WRITTEN EXERCISE: Put the lines of the items from the one containing "coordinates (121, 209)." through the one containing "Looking at the image, I should click on (405, 8)." into a Markdown table with the columns Row and Line. Number each line, and leave out blank lines.

___ TASK DATA

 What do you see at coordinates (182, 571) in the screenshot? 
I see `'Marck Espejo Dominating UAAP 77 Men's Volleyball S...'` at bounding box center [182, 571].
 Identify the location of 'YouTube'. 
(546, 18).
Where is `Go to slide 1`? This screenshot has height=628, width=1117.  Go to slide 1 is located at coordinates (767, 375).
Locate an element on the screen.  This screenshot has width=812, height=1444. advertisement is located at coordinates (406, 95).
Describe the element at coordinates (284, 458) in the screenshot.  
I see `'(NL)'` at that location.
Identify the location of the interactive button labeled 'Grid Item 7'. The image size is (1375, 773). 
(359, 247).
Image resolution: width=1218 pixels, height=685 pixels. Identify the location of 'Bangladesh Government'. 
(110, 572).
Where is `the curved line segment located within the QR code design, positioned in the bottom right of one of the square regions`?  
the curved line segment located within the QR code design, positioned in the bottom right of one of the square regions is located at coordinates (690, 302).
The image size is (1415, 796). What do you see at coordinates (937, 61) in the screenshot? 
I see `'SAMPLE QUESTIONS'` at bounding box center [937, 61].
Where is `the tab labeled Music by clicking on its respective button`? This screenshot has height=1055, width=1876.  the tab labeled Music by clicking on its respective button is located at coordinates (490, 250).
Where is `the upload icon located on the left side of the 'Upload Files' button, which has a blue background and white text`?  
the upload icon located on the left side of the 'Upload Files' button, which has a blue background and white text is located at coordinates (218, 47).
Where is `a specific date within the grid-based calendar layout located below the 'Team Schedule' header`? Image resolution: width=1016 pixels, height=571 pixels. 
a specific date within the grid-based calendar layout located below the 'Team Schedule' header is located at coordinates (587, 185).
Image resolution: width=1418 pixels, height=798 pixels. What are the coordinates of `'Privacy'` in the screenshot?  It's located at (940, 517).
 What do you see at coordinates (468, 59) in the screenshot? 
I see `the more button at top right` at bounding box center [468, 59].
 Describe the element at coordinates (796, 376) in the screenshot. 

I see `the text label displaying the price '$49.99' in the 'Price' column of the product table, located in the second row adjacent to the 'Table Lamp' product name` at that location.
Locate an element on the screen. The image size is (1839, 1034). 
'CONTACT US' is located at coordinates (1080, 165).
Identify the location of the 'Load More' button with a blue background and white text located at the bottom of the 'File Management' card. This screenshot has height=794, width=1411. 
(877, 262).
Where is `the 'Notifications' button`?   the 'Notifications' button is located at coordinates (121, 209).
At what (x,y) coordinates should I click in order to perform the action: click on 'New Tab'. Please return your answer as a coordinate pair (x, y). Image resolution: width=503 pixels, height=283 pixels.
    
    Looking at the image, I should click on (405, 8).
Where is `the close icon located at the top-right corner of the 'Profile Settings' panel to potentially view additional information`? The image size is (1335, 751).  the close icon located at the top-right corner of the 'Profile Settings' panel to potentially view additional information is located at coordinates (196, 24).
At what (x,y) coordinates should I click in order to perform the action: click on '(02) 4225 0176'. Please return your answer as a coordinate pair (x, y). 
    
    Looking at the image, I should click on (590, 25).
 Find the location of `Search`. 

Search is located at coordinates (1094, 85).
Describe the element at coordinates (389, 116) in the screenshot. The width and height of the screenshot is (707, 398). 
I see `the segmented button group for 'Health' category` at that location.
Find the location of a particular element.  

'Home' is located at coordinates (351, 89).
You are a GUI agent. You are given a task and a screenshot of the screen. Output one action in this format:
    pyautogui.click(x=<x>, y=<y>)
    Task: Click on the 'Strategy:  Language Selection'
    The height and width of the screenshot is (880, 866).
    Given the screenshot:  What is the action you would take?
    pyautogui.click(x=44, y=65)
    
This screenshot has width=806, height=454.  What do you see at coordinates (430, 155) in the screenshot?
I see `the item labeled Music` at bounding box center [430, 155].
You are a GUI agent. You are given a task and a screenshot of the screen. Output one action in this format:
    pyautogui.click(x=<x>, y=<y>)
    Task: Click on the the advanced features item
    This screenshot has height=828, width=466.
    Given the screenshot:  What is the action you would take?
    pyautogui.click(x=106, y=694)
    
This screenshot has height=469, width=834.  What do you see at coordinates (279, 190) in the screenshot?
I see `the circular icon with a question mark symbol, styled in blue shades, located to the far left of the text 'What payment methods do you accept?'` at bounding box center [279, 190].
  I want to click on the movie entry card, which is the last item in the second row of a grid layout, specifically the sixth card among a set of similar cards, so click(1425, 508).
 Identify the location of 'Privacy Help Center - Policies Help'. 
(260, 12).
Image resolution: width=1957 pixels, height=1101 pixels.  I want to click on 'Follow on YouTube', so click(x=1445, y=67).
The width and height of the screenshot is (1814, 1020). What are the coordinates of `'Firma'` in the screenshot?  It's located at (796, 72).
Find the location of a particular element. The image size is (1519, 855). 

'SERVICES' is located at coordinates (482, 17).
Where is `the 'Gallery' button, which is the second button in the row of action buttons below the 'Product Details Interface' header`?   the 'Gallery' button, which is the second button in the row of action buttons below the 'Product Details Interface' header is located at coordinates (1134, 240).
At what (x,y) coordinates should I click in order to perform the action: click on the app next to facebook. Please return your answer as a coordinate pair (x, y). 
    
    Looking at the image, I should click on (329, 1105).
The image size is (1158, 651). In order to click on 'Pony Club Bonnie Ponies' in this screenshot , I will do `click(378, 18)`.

______

CORRECT RESULT:
| Row | Line |
|---|---|
| 1 | Where is `the 'Notifications' button`?   the 'Notifications' button is located at coordinates (121, 209). |
| 2 | At what (x,y) coordinates should I click in order to perform the action: click on 'New Tab'. Please return your answer as a coordinate pair (x, y). Image resolution: width=503 pixels, height=283 pixels. |
| 3 |     Looking at the image, I should click on (405, 8). |